少しすると揺れは直ぐに収まり、俺は恐らくこれが兄貴、ノーシュ=リガードの仕業だと伝えた。

「え、今のをロアンのお兄さんが?」

「そうそう。」

「絶対にですか?」

「絶対だね。」

「……ほ、本当に1組だったんだなロアンのお兄さん。こんな地震それくらいのレベルじゃないと出せないだろ。…もしかして先輩もこれくらい事出来たりするんですか?」

「まぁね、一応俺も1組だし。」

「俺、1組行けんのかなぁ…。」

「行けるでしょ。
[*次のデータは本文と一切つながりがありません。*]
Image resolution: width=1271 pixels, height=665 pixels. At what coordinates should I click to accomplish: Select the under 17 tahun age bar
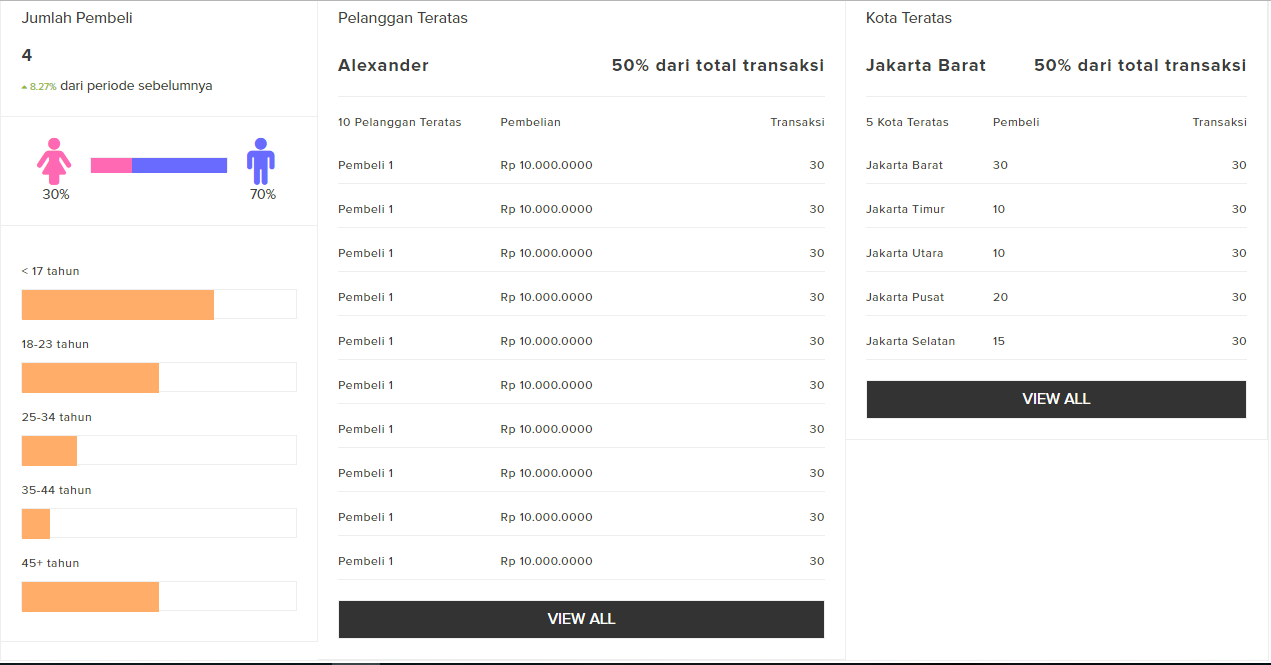159,304
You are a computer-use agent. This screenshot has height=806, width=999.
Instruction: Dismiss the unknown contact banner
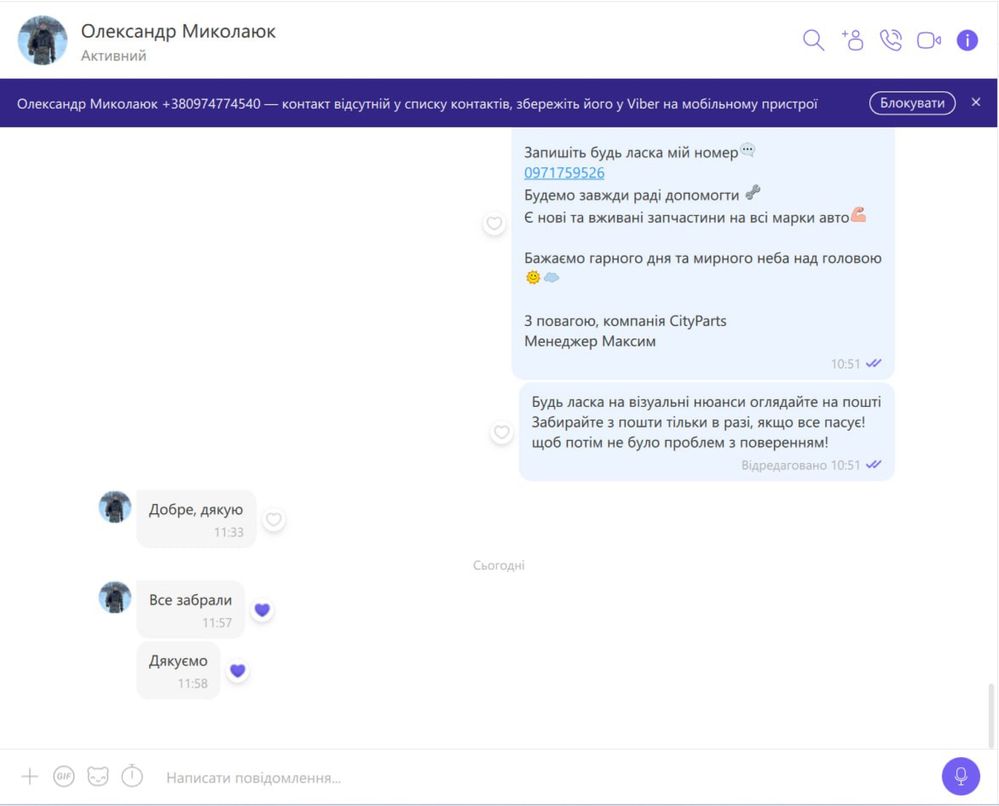975,102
さっきの試験、俺にはギリ負けてたけど満点を余裕で越えるレベルの判定貰ってたし。」

「た、確かに。」

「身体能力の試験で満点以上の判定を貰えたんなら1組行きは確定してると思って良いよ。今日か明日の試験で満点以上の結果がどっちかでも出せたなら、例えもう片方が絶望的でも、1組には行けるはずだよ。そうでもしないと1組の人数が足りなくなるんだってさ。」

「え、そうなんですか!?」

「そうなの?」

「そうだよ。そんな感じて1組に居る奴何人かいるから。ノーシュとかはその代表かな。アイツは学力の試験中ずっと居眠りして名前以外全部白紙で回答を提出したから。」

「えっと…なんかもう俺の中でロアンのお兄さんがどんな人なのか想像つかなくなってきました。」

「大分いい加減な性格していよ。」

「ホウ兄も人の事言えない気もする…。地味にナルシストだったりするし。」

「それは関係ないかな。あぁそういえば君達の学年に1人ほぼ1組行きが確定してる子がいたよね。」

「え、誰ですか?」

「えーと……あっ!あの人だよ、ほらあそこ。」

そう言ってホウ兄は俺達に左側を見るよう促した。そして俺達が振り向いた先には、教師達に協力して、未だ先程の地震に混乱している生徒達に対し、落ち着く様に指示する一人の女子生徒とその隣に控えている彼女の付き人らしき女子生徒の計2人がいた。